TASK DESCRIPTION: Go through the entries and count the lines with the string "Expand" in them. Give only that number.

PROVIDED ENTRIES:
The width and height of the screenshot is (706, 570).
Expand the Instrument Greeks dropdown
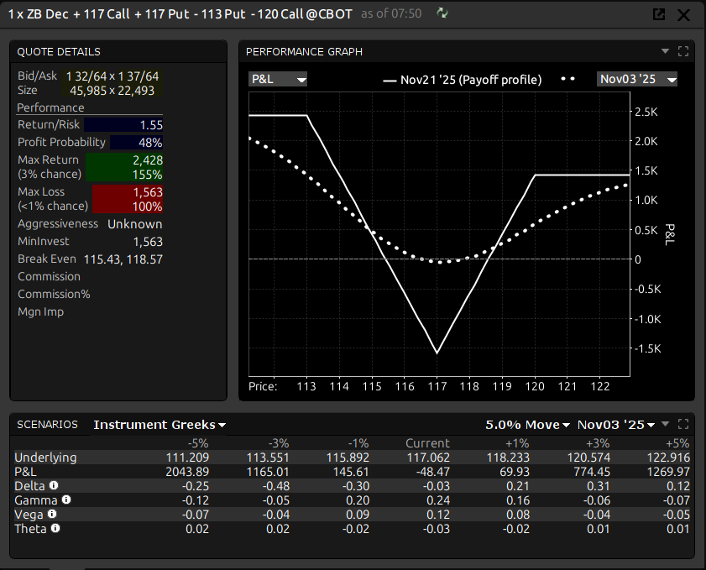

* * *

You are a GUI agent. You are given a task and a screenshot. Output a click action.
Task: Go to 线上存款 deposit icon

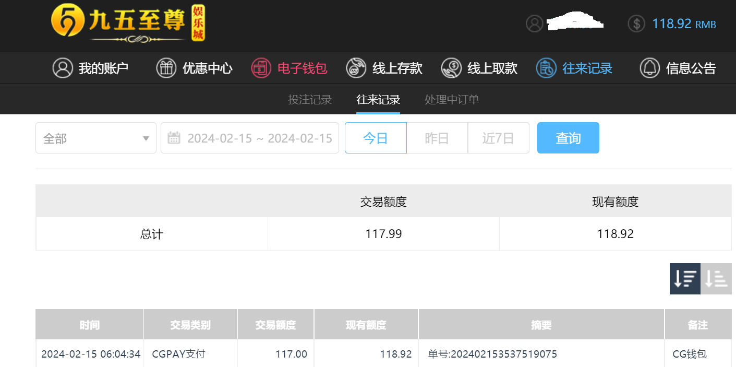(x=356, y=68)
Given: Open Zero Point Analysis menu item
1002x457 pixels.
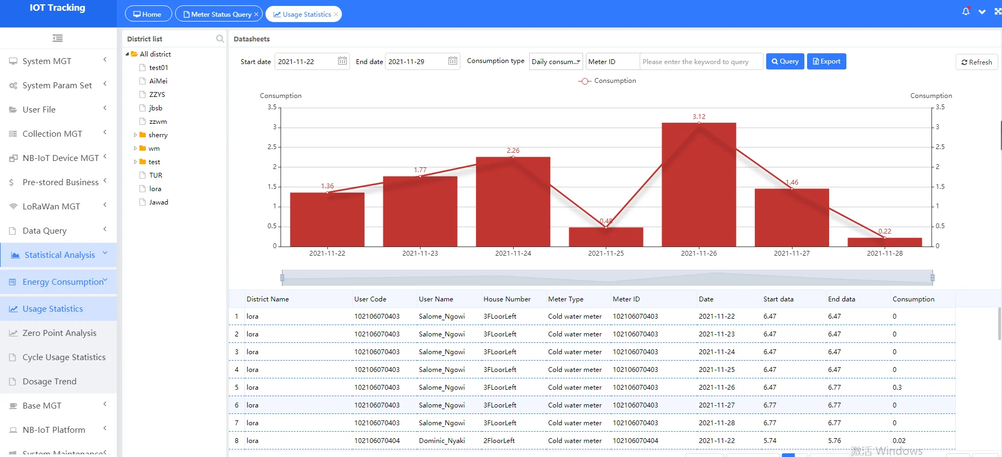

---

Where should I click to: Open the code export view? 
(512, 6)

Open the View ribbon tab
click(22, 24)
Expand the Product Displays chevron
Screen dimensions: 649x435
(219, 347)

WORKED SOLUTION: 2